For the open-track Gaza-FlatNER, only DRU team Hamoud et al. (2024) reported their results with a recall of $75.9$ and $F_{1}$ score of $73.5$ .

5.4 General Description of Submitted Systems

For Subtask 1 and Subtask 2, all models submitted to the shared task employed the transfer learning approach, utilizing pre-trained models trained on diverse data sources. For Subtask 3, LLMs with in-context learning techniques were utilized.

Addax Issam AIT YAHIA (2024) proposed a combined tagging approach that merges the main entity type and its subtypes into a single category (e.g., "B-GPE+B-COUNTRY" for "Palestine"). This method follows the IOB2 scheme for entity boundaries and simplifies training by focusing on a single combined tag per entity, integrating both main and subtype information. The model architecture utilizes a two-channel parallel hybrid neural network with an attention mechanism. It employs BERT-based model (AraBERTv0.2-Twitter) embeddings for contextualized word representations and consists of two distinct channels: one using Conv1D layers for local feature extraction and another with Bi-GRU layers to capture long-range dependencies. Additionally, an attention layer focusing on the most relevant input features has been added in each channel.

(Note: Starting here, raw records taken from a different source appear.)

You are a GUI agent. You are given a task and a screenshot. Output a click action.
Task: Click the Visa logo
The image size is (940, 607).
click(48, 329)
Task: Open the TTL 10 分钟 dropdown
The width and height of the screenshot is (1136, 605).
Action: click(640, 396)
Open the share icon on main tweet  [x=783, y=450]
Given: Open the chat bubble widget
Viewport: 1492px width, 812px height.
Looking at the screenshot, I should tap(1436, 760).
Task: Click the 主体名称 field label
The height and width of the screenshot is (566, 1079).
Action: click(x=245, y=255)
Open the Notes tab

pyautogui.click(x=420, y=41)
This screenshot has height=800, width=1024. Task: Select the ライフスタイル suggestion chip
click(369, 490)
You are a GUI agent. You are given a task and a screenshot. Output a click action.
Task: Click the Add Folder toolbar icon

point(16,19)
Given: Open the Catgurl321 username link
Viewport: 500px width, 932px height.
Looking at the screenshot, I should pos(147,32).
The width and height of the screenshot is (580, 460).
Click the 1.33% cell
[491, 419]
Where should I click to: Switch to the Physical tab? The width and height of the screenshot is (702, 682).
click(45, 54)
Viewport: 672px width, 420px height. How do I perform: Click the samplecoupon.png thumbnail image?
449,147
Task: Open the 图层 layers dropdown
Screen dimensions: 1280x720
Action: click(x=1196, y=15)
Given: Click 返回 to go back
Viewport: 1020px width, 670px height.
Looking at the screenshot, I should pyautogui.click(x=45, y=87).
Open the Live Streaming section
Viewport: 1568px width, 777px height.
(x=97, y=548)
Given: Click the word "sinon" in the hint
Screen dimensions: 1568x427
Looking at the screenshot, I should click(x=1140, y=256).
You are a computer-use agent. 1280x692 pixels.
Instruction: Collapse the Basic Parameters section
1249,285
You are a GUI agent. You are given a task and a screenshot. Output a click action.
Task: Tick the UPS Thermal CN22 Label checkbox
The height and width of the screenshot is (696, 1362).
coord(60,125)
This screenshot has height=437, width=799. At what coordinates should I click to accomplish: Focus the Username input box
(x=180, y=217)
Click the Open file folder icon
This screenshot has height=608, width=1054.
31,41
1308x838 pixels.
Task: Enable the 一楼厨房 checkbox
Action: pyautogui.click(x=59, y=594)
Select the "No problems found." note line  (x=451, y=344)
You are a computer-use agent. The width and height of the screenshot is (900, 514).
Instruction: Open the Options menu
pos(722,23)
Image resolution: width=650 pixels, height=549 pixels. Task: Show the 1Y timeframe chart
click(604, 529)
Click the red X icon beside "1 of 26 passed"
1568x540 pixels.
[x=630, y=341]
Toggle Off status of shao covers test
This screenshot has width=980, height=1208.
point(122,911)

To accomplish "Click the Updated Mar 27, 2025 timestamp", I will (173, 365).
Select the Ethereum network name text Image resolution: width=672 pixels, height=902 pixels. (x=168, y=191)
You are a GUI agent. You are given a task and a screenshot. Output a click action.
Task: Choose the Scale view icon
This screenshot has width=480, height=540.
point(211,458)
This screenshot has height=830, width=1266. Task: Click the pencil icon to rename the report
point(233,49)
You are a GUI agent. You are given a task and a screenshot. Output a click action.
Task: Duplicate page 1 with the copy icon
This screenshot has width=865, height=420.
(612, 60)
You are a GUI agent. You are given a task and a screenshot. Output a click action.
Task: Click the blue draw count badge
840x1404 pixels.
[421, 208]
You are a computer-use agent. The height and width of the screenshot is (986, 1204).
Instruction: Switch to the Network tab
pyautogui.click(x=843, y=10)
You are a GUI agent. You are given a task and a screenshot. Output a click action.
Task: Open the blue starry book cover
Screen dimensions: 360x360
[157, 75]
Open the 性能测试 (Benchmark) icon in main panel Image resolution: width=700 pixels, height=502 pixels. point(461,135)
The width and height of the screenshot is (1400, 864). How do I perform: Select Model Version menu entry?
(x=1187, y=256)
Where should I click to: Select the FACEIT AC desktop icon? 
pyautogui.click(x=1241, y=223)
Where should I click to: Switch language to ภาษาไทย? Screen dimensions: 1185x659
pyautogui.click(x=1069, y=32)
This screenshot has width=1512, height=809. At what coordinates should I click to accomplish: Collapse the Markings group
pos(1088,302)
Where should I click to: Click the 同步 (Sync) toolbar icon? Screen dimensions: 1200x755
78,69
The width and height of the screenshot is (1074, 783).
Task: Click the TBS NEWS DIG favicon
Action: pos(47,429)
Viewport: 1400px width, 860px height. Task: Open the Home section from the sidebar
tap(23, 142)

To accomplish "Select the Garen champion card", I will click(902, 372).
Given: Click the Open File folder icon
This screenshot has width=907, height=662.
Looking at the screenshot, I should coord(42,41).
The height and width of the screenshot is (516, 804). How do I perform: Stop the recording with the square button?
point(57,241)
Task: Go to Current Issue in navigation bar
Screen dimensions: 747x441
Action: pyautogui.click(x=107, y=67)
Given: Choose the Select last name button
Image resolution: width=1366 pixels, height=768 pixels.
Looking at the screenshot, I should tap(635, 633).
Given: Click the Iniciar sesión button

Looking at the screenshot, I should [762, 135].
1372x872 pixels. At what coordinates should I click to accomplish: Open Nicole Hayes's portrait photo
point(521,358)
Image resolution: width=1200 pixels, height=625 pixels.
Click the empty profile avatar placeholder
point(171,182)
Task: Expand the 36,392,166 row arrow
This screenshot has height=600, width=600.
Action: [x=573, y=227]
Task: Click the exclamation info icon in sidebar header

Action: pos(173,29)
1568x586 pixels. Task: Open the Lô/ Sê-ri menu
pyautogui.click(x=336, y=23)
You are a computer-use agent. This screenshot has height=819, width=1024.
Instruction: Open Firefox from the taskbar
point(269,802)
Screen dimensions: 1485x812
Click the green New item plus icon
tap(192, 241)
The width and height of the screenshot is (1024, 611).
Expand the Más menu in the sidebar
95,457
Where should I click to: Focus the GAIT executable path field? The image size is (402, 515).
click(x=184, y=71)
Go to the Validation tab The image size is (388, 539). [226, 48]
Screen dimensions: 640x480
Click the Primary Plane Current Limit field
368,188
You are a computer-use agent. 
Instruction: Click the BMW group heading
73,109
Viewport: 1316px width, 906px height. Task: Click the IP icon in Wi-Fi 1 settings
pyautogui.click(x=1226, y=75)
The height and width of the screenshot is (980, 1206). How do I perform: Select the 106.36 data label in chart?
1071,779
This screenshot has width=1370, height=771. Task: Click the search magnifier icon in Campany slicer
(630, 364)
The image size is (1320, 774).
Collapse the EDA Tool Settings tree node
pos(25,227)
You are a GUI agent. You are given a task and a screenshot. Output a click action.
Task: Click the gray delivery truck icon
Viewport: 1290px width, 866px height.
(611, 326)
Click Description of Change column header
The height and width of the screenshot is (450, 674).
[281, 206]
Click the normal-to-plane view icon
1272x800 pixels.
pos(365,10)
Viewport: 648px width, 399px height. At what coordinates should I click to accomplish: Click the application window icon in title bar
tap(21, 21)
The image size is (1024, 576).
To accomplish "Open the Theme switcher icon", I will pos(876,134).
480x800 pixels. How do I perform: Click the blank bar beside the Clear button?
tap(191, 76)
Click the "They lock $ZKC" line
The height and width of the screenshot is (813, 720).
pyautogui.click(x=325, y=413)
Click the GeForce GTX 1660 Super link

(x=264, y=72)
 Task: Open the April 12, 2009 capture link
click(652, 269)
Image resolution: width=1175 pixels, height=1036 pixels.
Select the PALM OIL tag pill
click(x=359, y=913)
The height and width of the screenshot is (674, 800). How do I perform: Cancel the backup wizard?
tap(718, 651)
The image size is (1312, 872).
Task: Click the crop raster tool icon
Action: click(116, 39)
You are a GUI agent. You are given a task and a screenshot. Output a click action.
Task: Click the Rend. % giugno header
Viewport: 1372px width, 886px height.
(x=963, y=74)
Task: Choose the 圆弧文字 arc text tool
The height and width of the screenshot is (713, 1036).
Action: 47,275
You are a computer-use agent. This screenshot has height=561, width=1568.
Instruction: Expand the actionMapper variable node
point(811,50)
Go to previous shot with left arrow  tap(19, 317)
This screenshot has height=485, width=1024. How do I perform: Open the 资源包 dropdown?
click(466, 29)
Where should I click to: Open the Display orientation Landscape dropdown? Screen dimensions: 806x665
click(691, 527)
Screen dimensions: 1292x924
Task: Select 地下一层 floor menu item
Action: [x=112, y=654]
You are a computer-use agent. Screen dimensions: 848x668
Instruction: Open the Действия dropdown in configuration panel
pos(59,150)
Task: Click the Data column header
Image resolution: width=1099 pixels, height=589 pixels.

Bangor Alshammari and Teahan (2024) added a linear layer on top of a BERT-based model (bert-base-arabic-camelbert-mix) to classify each token into one of $51$ different entity types and subtypes, as well as the "O" label for non-entity tokens. This linear layer maps the contextualized embeddings produced by BERT to the desired output labels.

muNERa Alotaibi et al. (2024) team adapted Wojood dataset to fit the input requirements of the Translation between Augmented Natural Languages (TANL) framework Paolini et al. (2021). The preprocessing steps included extracting hierarchical tags (parent, subtype, sub-subtype) and their spans using the IOB2 scheme. Each token and its corresponding labels were reformatted to align with the TANL framework’s specifications. TANL was used for Subtask 1 and Subtask 2. In this framework, both input and output are structured in augmented natural languages and enclosed in square brackets (e.g., [ token | entity type ]). For nested entities, TANL can represent entity hierarchies, such as [ token [ token | entity type1 ] | entity type2 ]. They utilized two distinct TANL models for handling flat and nested entities. A decoder-encoder model (AraT5v2) is used as base for the TANL model. Additionally, they used a FastText (FT) classifier as a secondary tagger, first using TANL to detect spans and assign level-1 (parent) tags, and then applying the FT classifier to tag the detected spans with level-2 and level-3 tags. The best-performing TANL architecture was achieved without using FT.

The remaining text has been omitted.